▸ Task objective: Continue the article on asking prices for houses during the Covid-19 pandemic, beginning right after its last sentence.

━━ Study text

House prices fell by almost 3 per cent to an average price of €268,000 as Covid-19 struck in the second quarter of the year, according to property website MyHome.ie.
The MyHome.ie/Davy property report for the three months from the end of March says that the full impact of the coronavirus pandemic on house prices may not be felt until the third quarter of 2020.
MyHome and Davy’s figures show that the asking price for houses offered for sale in the Republic over the second quarter fell 2.9 per cent on the same period in 2019, to an average of €268,000.
In Dublin, sellers sought an average of €372,000 during the second quarter, 2.6 per cent less than during the same period last year, while outside Dublin, asking prices fell 3 per cent to an average of €224,000.
Nationally, prices fell 1.5 per cent from the first to the second quarter of this year. In Dublin, the quarterly fall was 2.1 per cent, while it was 0.9 per cent outside the capital.
Conal Mac Coille, chief economist at Davy, who wrote the report, stressed that far fewer houses were offered for sale in the second quarter of this year than during the same period in 2020.

━━━━
━━ Data section

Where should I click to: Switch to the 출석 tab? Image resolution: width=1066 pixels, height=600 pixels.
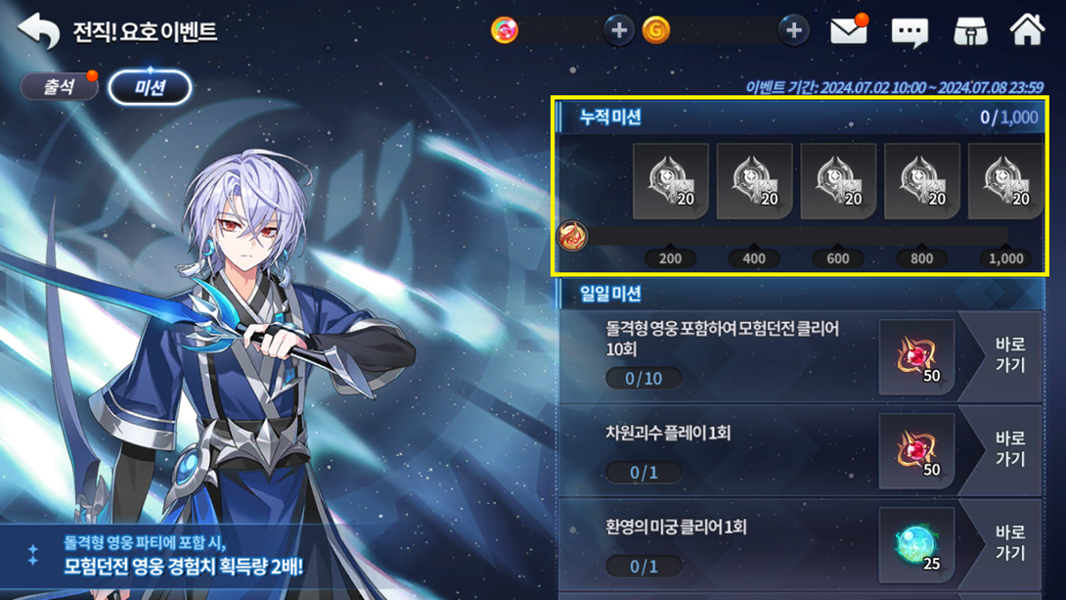tap(59, 87)

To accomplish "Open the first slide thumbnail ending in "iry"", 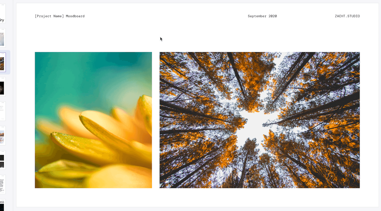I will 2,14.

━━━━

▸ Answer to this exercise:
“Our price measure is based on just 3,700 new properties listed for sale over the past three months, down 64 per cent from 10,200 one year ago,” he said.
“Observed prices were therefore clearly biased towards those vendors willing to put their homes on the market despite the enormous uncertainty of the Covid-19 outbreak.”
Market prospects
Mr Mac Coille is optimistic about the property market’s prospects. “The negative impact of Covid-19 could still have a more slow burn impact on the Irish housing market than many participants anticipate,” he said.
“That said, the clear anecdotal evidence is that activity in the housing market is returning to normal levels and with greater confidence than estate agents had expected.”
Angela Keegan, managing director of MyHome.ie, predicted that the full impact of the pandemic on property prices will not emerge until the third quarter of this year.
“With activity significantly down on normal levels for most of the [second] quarter, it is perhaps not hugely surprising that we have seen prices stay relatively steady as many buyers adopt a wait-and-see approach,” she said.
Ms Keegan added that we will have a better sense of how the pandemic has affected house prices in the third quarter.